Goal » In the forum thread about a dog's life jacket, which town does Teddyandme say they will stay in while in Florida?

======== Text section

# Life Jacket - so cute



## Teddyandme (Feb 6, 2005)

I had to write and tell everyone about the cutest thing I just got for Teddy...I am heading to Florida on Friday for 12 days of great times...my little brother is getting married so we are heading down. My brother is docking his boat at the hotel I am staying so I will have use of it while I am down...so I have been worrying about how to keep Teddy safe.

I don't have to worry anymore...I found him the cutest life vest...he looks so cute in it....I love it. I will be able to attach him to the boat so that he cannot fall out...but have the added bonus if something does happen that he will float. My daughter has a digital camera so I will try and take a picture of him and post later tonight. 

Anyone else have any helpful hints or stories about the water and their babies. 

Susan


----------



## Scoobydoo (May 26, 2005)

Oh please do, I think he would look really cute in it


----------



## NC's Mom (Oct 23, 2004)

I bought Sir N a life jacket a couple of years ago because I thought that living on an island meant easy access to the beach and the ocean. Unfortunately, where we lived, it was all cliffs, so he never had the chance to wear it. I think we still have it...based on the fact that he looked cute in it and it was too expensive to just throw away.


----------



## Quincymom (Oct 17, 2004)

Oh I would love to see a picture! Especially with him wearing it enjoying the good life on a boat.
Quincymom


----------



## puppylucy (Jan 8, 2005)

great!!! can't wait to see pics.

more importantly, have a great time!! what part of the state are you going to??


----------



## Teddyandme (Feb 6, 2005)

We will be staying in Jensen Beach...which is about 1.5 hours from Fort Lauderdale...or 1 hour from West Palm.

Can't wait....the picture is coming..my daughter is out tonight so when she is here...I will take one.


Susan


----------



## puppylucy (Jan 8, 2005)

awesome! you'll be about an hour from me - thats near where my grandpa lives







have a great time


----------

================
======== Given data

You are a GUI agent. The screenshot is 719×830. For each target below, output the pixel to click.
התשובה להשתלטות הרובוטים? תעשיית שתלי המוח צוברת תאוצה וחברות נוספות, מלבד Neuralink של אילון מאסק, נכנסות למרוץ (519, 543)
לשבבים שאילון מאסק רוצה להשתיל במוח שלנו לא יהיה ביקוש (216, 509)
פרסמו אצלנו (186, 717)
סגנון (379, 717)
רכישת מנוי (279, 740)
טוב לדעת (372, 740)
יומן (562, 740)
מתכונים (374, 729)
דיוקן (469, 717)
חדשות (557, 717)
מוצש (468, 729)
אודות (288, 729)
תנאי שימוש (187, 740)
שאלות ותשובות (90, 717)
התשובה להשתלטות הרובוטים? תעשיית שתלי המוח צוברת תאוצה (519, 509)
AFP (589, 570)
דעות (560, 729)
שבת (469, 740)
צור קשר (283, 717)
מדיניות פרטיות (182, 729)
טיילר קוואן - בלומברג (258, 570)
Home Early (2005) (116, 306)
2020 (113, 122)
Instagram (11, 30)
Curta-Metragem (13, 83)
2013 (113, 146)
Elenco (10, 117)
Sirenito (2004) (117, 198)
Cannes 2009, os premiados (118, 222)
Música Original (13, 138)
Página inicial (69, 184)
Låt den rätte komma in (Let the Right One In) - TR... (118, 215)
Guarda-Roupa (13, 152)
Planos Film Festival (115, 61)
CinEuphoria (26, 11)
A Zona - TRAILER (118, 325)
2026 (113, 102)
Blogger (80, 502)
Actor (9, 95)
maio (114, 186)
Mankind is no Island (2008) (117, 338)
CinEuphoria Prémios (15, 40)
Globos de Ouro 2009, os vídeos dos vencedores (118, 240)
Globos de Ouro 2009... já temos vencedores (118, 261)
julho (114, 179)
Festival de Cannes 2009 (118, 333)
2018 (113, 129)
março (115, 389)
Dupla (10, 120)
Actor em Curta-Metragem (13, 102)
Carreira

================

In response » Jensen Beach